Unfortunately, I find myself remembering too easily the things that irked me. Until the characters arrive in the desert, the movie is overflowing with references to beverages and water and drinking and taking fluids for granted. The group all hang out in a swimming pool for I think an entire day, and one character casually dismisses water as being for dogs and lawns. Oh, but Fate will have its revenge! Or, rather, a lazy screenwriter I suppose. You know, the kind of script writing that thinks that all of these references are clever or subtle. And then, as the danger gets progressively worse, the characters’ arguments and decisions become more and more absurd. They only travel when the sun is at its highest in the sky, explaining in a throwaway line why they don’t travel at night (“It’s too dark”). One member of the group intentionally consumes poison, explaining that “somebody has to be the guinea pig”. What? The foursome guzzle down all of their remaining water almost immediately after getting stranded, the only justification for this being, well, we ought to drink it all now, oughtn’t we?

And god, worst of all is the obnoxious, repetitive score. I’d like to think that I’d be as turned off by it if I hadn’t had the subtitles on, but being presented with the phrase [dramatic instrumental guitar] twenty times only helped to highlight that the movie only had one clip of a sad Spanish guitar to serve as its entire soundtrack.

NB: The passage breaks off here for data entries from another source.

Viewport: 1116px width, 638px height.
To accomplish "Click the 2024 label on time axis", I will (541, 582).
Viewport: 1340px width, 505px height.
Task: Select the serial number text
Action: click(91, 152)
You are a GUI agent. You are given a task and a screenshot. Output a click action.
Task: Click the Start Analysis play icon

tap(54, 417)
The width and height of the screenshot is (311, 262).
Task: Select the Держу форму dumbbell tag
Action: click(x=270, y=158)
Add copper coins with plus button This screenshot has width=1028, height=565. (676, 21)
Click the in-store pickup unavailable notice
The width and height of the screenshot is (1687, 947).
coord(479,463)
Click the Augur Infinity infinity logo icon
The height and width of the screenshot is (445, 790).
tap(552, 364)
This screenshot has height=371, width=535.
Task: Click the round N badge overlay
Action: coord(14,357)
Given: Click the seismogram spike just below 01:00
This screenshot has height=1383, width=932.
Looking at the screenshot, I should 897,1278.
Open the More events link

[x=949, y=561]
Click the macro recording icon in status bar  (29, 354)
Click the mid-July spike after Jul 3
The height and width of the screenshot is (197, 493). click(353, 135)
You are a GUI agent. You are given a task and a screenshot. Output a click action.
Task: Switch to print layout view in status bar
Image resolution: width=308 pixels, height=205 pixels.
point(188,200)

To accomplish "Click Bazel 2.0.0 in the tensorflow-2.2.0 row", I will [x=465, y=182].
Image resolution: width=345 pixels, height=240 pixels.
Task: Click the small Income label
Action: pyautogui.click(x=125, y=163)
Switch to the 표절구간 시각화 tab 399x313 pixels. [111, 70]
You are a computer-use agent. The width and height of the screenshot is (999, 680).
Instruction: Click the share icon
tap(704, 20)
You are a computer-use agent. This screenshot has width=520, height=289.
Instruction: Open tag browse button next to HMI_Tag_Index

There are some fantastic things about the movie, no doubt, and at least one scene that will remain in my memory for some time – that alone is a reason to speak positively about it. A lot of the film’s success depends on developing a good chemistry between the actors, though, and that reality only comes in flashes. The movie gets it right sometimes, but too often seems to be trekking toward nothing much. The final moments of the movie aren’t cathartic or symbolic or joyous. They’re just… what has to happen next.